Binnen de CLIL-literatuur (zie hierboven) wordt het CLIL-effect toegeschreven aan het feit dat er lesgegeven wordt in meer dan een taal, en dat meertaligheid verschillende positieve effecten heeft. Er wordt ook melding gemaakt van de ‘CLIL-didactiek”’en dat deze het leerproces beter zouden ondersteunen en stimuleren. Opvallend is echter dat de didactiek die hier naar voor geschoven wordt helemaal niet nieuw is en uitgaat van het constructivistische ‘student centered interactive teaching’ uitgaat. Deze didactiek is al uitgebreid bestudeerd en heeft z’n effect al bewezen in het verleden (Marinko et al, 2016; Friedlaender, 2014; Prince, 2004). Het is dus opvallend dat binnen het CLIL-onderzoek tot nu toe de vraag nog niet gesteld is in welke mate het zogenaamde CLIL-effect niet gewoon te wijten is aan de didactiek. Dit is meteen ook de tweede doelstelling van dit onderzoek (via een nieuwe onderzoeksmethodologie die focust op de core business van CLIL, nl. de didactiek).
Zo willen we een antwoord vinden op de vraag of CLIL een impact heeft op de kennisverwerving en zo ja, of die impact te wijten is aan de didactiek of aan het leskrijgen in meer dan één onderwijstaal of aan de combinatie van beide factoren. We gaan daarbij ook na via observaties en bevragingen wat de invloed van de verschillende settings is op de lesbeleving van de leerlingen. Daarmee bedoelen we: de motivatie van de leerlingen voor de bewuste reeks lessen, hun subjectieve beleving ervan.

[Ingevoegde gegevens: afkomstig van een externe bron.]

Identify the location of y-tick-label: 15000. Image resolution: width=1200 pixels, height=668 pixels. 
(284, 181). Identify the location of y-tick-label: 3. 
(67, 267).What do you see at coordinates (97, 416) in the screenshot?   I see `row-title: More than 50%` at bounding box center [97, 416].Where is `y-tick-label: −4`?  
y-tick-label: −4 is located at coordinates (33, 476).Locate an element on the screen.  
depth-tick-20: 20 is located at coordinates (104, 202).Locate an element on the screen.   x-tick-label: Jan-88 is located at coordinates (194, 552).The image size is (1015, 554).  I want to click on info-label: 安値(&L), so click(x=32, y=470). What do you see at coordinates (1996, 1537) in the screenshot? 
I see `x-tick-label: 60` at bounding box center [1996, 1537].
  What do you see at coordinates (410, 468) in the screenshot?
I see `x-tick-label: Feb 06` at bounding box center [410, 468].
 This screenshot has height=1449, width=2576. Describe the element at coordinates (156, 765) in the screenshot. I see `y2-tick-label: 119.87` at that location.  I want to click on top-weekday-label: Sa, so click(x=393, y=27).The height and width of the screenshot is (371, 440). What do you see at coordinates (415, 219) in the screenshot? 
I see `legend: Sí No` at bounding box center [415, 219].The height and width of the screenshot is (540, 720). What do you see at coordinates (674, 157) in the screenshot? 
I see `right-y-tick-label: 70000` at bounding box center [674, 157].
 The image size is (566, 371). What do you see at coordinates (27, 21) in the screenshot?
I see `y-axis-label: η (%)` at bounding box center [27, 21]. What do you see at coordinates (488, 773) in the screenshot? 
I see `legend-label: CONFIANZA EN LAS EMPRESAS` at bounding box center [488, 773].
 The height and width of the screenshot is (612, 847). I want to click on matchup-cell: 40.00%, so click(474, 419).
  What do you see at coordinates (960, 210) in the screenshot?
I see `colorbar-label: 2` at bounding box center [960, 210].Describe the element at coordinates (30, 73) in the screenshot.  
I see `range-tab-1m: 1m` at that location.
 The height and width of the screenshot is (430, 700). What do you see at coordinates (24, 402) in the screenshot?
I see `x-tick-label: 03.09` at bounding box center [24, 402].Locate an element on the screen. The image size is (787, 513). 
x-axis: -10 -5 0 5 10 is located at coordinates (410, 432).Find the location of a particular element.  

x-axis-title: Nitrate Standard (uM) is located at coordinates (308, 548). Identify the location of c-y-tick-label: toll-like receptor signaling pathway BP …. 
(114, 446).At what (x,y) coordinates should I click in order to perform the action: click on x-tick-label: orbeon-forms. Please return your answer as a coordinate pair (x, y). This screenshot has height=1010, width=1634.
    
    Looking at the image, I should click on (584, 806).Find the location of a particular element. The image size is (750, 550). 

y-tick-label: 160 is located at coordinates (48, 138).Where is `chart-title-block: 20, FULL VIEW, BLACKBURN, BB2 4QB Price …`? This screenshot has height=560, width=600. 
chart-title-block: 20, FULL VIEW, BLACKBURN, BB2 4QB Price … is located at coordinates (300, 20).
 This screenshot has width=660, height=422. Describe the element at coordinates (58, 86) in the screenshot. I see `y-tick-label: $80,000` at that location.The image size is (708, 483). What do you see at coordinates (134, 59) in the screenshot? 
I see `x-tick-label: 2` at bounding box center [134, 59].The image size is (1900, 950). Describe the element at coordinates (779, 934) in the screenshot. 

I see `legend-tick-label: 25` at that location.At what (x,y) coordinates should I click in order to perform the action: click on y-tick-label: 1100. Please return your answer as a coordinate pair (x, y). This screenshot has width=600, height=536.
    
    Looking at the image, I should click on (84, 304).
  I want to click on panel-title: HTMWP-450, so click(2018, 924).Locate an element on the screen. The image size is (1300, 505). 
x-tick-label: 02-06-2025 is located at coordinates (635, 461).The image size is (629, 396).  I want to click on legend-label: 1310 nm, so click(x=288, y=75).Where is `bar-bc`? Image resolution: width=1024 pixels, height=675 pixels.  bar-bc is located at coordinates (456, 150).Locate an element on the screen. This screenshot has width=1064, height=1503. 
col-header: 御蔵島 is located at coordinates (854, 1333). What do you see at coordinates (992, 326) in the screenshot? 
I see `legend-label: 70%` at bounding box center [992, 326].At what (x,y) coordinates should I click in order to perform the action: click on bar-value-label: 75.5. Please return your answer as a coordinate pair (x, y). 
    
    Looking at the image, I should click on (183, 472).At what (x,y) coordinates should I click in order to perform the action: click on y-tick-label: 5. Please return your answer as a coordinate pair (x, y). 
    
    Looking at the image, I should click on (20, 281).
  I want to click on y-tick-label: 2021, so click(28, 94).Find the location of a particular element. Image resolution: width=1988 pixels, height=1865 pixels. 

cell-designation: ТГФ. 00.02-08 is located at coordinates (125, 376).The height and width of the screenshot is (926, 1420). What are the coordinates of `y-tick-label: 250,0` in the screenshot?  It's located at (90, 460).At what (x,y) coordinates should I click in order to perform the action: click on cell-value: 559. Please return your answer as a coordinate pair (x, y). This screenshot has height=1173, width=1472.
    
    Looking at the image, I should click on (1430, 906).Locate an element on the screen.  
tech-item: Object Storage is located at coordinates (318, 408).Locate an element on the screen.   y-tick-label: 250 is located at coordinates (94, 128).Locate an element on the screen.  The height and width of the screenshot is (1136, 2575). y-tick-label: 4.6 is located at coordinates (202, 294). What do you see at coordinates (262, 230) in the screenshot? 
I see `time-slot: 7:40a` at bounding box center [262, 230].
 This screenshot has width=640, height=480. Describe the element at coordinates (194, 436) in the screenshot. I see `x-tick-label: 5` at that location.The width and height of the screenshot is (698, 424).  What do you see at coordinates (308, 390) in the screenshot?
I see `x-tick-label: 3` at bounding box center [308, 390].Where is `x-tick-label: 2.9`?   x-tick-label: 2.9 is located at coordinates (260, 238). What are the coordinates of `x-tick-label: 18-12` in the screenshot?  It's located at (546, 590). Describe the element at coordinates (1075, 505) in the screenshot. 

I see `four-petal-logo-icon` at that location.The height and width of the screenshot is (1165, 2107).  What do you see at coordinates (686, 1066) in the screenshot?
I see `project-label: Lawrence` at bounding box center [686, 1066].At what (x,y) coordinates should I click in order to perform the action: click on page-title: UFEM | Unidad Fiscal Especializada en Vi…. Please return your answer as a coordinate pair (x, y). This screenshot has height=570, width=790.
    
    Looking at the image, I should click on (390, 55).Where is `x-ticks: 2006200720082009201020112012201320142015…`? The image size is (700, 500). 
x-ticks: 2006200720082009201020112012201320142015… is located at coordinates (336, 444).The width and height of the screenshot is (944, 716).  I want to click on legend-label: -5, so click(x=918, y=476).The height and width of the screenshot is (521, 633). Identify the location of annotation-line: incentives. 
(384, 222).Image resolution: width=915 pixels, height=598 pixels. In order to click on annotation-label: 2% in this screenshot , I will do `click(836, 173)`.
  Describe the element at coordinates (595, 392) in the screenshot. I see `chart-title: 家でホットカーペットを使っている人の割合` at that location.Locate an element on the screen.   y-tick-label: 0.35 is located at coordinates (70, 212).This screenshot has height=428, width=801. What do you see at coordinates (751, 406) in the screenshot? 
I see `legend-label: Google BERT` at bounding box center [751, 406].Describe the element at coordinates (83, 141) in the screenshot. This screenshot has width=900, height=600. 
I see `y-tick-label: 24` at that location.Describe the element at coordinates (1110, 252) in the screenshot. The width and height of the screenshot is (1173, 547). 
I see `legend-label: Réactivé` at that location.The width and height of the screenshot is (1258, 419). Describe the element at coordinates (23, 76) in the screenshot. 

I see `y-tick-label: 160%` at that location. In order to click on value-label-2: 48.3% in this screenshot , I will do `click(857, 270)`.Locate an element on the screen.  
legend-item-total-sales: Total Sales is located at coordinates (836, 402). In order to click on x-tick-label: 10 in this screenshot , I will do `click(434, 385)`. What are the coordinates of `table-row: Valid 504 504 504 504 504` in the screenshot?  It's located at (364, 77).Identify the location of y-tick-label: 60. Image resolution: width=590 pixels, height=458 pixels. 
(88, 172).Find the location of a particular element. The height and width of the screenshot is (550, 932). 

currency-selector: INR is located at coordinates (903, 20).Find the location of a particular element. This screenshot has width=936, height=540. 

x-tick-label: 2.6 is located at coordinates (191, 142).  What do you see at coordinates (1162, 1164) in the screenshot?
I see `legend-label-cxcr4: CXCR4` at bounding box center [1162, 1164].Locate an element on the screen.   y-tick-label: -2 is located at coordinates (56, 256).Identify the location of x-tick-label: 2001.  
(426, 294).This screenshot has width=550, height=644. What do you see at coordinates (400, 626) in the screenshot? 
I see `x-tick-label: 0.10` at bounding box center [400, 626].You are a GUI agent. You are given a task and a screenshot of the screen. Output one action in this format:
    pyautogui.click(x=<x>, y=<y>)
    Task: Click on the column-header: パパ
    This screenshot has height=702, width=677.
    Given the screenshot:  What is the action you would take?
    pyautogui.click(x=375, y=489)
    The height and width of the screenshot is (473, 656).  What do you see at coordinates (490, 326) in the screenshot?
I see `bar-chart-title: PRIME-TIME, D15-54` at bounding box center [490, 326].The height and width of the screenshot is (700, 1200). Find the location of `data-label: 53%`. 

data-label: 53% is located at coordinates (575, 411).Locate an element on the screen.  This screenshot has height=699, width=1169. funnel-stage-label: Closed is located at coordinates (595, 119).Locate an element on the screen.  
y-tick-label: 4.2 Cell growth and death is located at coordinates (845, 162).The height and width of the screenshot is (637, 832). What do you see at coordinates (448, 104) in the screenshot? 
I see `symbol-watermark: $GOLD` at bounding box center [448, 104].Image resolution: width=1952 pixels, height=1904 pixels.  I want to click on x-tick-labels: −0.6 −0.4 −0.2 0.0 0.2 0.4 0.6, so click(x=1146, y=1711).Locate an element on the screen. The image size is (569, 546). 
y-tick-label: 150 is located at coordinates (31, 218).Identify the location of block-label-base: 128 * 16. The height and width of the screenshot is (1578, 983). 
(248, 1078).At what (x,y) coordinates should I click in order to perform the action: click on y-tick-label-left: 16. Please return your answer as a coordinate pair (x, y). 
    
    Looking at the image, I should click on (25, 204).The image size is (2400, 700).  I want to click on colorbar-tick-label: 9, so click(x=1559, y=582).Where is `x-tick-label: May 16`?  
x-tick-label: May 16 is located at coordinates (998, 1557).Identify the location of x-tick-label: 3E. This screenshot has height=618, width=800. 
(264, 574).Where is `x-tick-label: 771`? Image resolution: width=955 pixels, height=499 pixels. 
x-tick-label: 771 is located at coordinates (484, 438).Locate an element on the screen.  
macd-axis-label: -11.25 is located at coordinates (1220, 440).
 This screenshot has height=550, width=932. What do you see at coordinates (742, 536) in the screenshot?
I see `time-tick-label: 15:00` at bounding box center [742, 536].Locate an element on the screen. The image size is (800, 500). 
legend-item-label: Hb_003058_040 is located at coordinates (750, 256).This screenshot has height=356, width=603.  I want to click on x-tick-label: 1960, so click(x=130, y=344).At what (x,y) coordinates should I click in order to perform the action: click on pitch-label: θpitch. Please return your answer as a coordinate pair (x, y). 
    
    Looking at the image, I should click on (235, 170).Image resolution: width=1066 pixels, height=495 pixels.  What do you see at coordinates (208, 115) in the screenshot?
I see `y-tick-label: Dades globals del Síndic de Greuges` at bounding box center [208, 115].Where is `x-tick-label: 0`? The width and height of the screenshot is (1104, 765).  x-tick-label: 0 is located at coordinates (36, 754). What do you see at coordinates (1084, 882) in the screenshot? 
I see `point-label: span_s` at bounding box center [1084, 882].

Vandaar dat de doelgroep van dit CLIL-onderzoek zeer ruim is: zowel CLIL- als niet-CLIL-leerkrachten, maar ook directies, schoolteams, pedagogische begeleiding, nascholingsinstanties, de Vlaamse overheid, het postgraduaat CLIL en de nieuw op te richten banaba meertalig onderwijs. We verwachten immers dat dit project ons niet alleen inzichten zal bezorgen inzake CLIL maar ook inzake impact van didactiek in het algemeen en hoe leerkrachten (in spe) hier bewuster mee kunnen omgaan. We besteden dan ook nauwgezet aandacht aan de disseminatie en valorisatie van de projectresultaten bij onze doelgroepen.

Code
PWO CLIL-effect 17
Startdatum
Einddatum
Financieringskanaal
Praktijkgericht Wetenschappelijk Onderzoek
Projectleider
Expertisecentrum
Partners
  • Departement Onderwijs en Vorming (BE)
  • GO!-onderwijs (BE)
  • Heilig Hartinstituut Heverlee (BE)
  • KU Leuven (BE)
  • Katholiek Onderwijs Vlaanderen (BE)
  • Koninklijk Atheneum Pegasus Oostende (BE)
  • OVSG (BE)
  • Stedelijke Humaniora Dilsen (BE)
  • Vlaamse Overheid - Onderwijsinspectie (BE)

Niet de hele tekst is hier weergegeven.